§ **TASK DETAILS**
Where the line holding "Instruction: Click the" appears, start copying, and continue exactly through the last line of the listing, skipping pictures.

TASK INPUTS section start

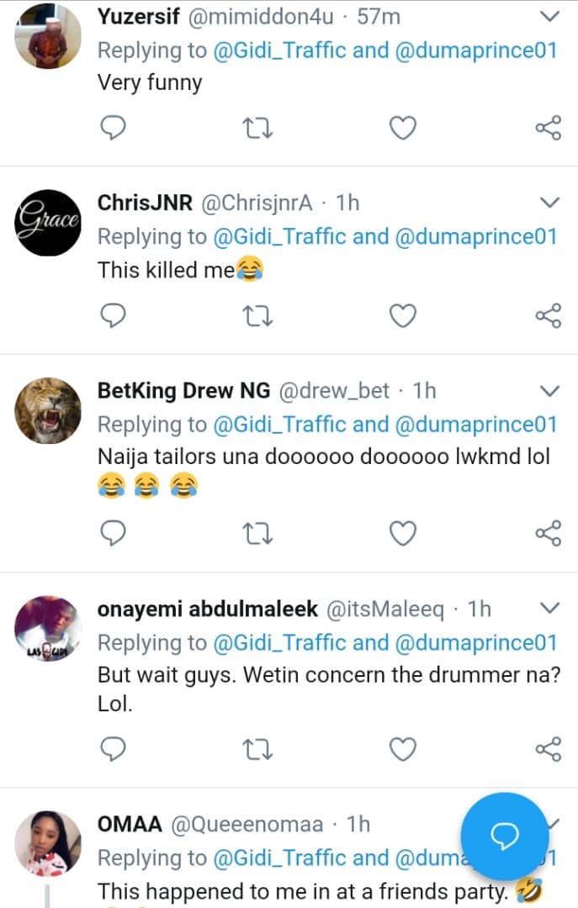Share BetKing Drew NG's tweet

[548, 532]
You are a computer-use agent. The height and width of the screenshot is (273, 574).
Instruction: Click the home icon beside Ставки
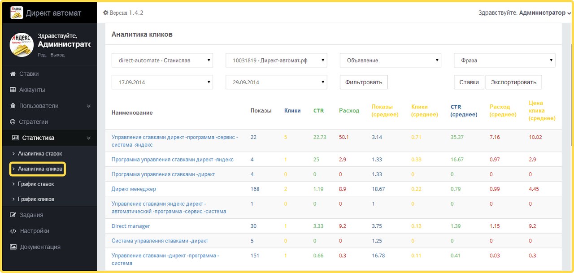click(x=13, y=74)
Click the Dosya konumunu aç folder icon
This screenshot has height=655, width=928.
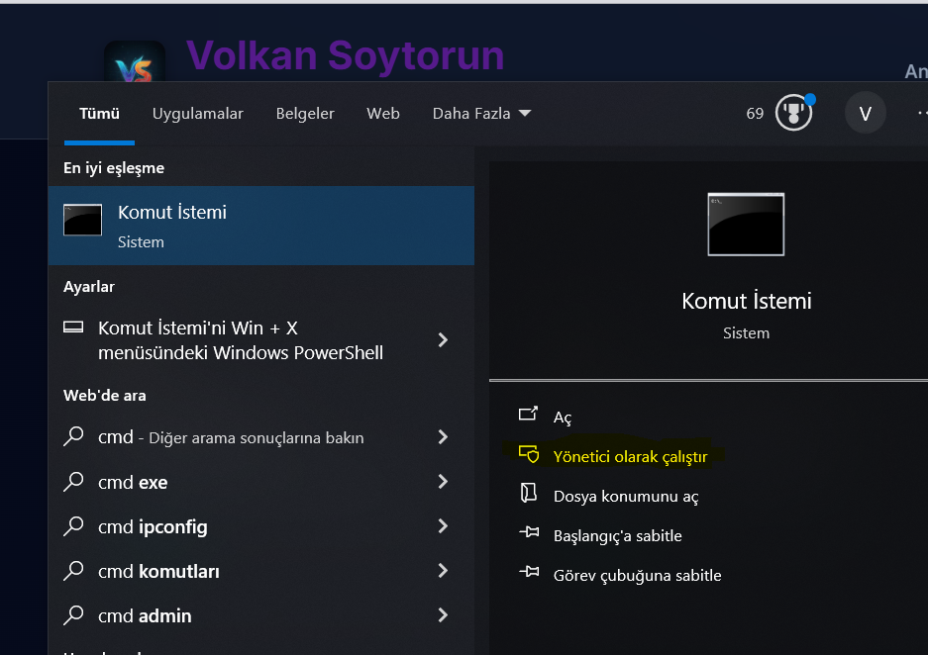(x=528, y=495)

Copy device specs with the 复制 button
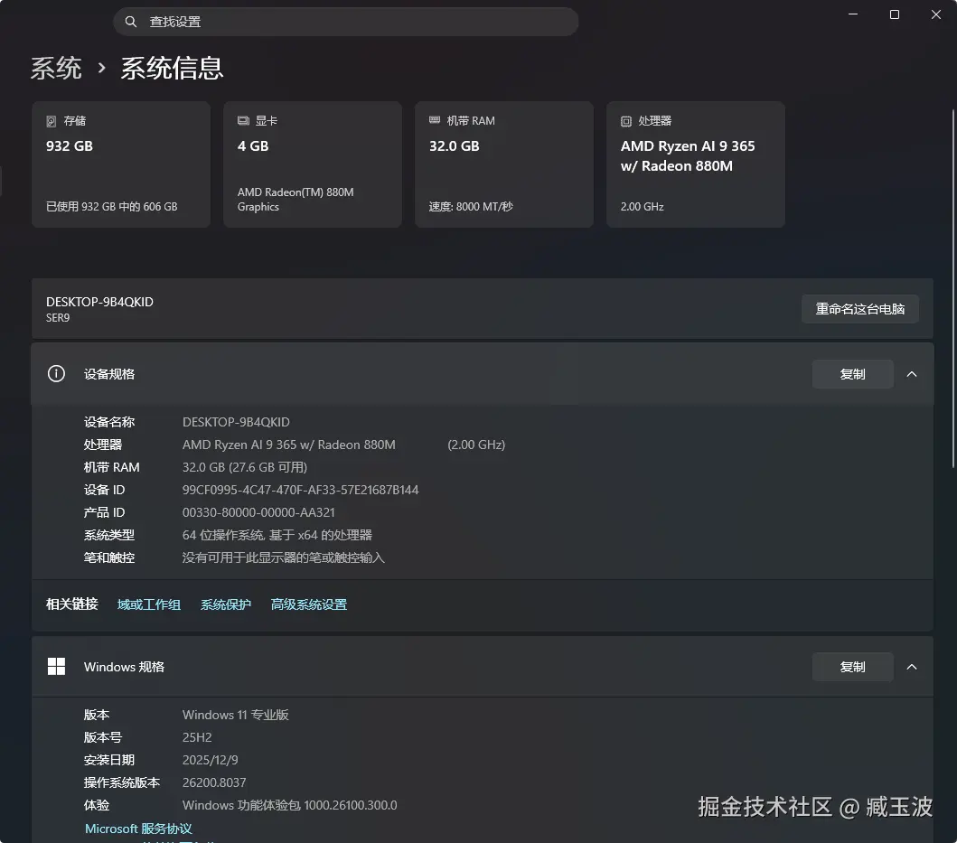[x=852, y=373]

TASK INPUTS section end

§ **REPLY**
Instruction: Click the home icon beside Ставки
click(x=13, y=74)
Click the Dosya konumunu aç folder icon
This screenshot has height=655, width=928.
(x=528, y=495)

Copy device specs with the 复制 button
[x=852, y=373]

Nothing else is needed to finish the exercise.